Schule der Grausamkeit
Abstract in English
(Osteuropa 8-10/2016, S. 81)
Volltext
Platonov hat mit der Sprache das gemacht, was die Bolschewiki, grob gesagt, mit dem Marxismus gemacht haben: Er hat das Theoriematerial genommen und es einfach zerschlagen, umgestülpt, den Wörtern und Sätzen die Gelenke herausgeschraubt, die Theorie ihrer ursprünglichen Bedeutung beraubt, sie überhaupt jeglicher Bedeutung beraubt. Dem Marxismus ergeht es ähnlich, wenn Platonovs Helden ihn zwischen die Finger kriegen. In ihrer Verwirklichung verliert die Utopie ihren Sinn und nimmt einen gänzlich anderen, einen bösartigen, grausamen Klang an, der alle auslöscht, die an ihr beteiligt sind, die eine Berührung mit ihr riskieren, sie in die Hand nehmen, an sie glauben.

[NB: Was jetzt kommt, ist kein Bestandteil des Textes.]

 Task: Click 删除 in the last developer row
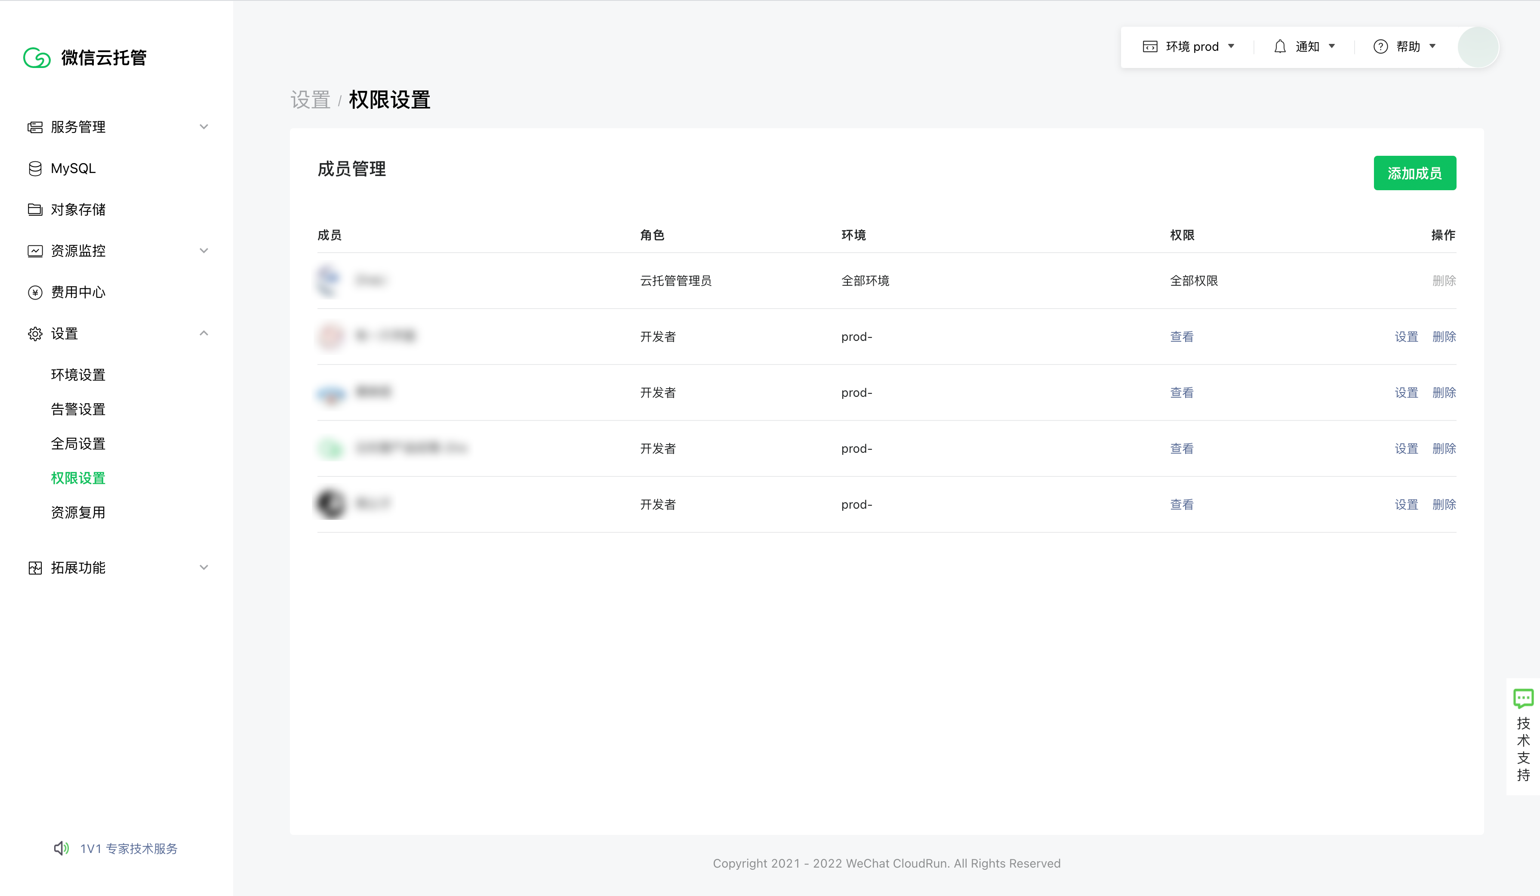(x=1443, y=504)
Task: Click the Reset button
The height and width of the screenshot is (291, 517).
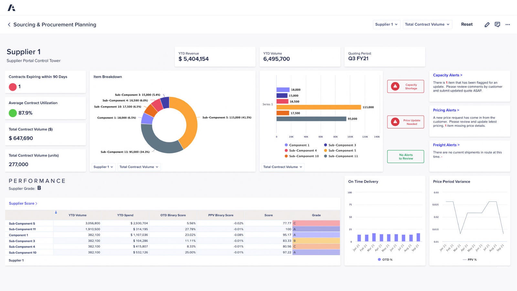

Platonovs Sprache ist genauso grausam wie die Wirklichkeit, die sie beschreibt. Die Wörter sind ihres natürlichen Kontextes beraubt, aus ihrer Umgebung herausgerissen, sie klingen, wie Fleisch klingt, das der Schlachter zerstückelt. Und so benehmen sich auch Platonovs Figuren, die aus ihrer gewohnten Umgebung herausgerissen wurden und kreatürlichen, unnatürlichen Bedingungen ausgesetzt sind wie Menschenfresser. Sie besiedeln leere Gebäude und versuchen zu verstehen, wer vor ihnen hier gelebt hat, ob diejenigen für immer verschwunden sind, und vor allem, warum sie keine Menschenfresser gewesen sind.
Platonov ist so grausam, dass jede Generation ihn neu lesen muss – damit nichts in der Vergangenheit zurückbleibt und man in der Zukunft auf alles gefasst ist.